Jewitt’s team has captured the best and sharpest look at 2I/Borisov.
“Surprisingly, our Hubble images show that its nucleus is more than 15 times smaller than earlier investigations suggested it might be. Our Hubble images show that the radius is smaller than half-a-kilometer,” he added.
“Knowing the size is potentially useful for beginning to estimate how common such objects may be in the solar system and our galaxy. Borisov is the first known interstellar comet, and we would like to learn how many others there are.”
Image credit: NASA/ESA/D. Jewitt (UCLA)
Crimean amateur astronomer Gennady Borisov discovered the comet on August 30, 2019. He sent the reports on the position measurements to the International Astronomical Union’s Minor Planet Center in Cambridge, Massachusetts.

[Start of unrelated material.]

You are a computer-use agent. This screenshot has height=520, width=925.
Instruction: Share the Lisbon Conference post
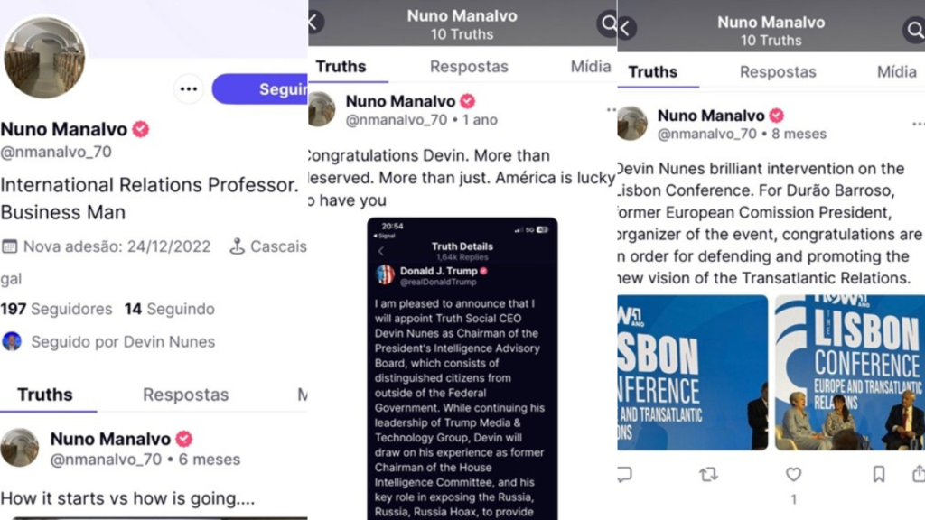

The image from November 16 shows that the comet in front of a distant background spiral galaxy. In this exposure, the comet was around 326 million km (203 million miles) from Earth.
“The comet has been artificially colored blue to discriminate fine detail in the halo of dust, or coma, surrounding the central nucleus,” NASA explained.
On the other hand, the image from December 9 shows the comet at its closest approach to the Sun. It reached a maximum speed of about 160 934 km/h (100 000 mph) and was positioned 297 million km (185 million miles) from Earth.
“The nucleus, an agglomeration of ices and dust, is still too small to be resolved. The bright central portion is a coma made up of dust leaving the surface,” said NASA.
The comet will make its nearest approach to Earth in late December at 289 million km (180 million miles).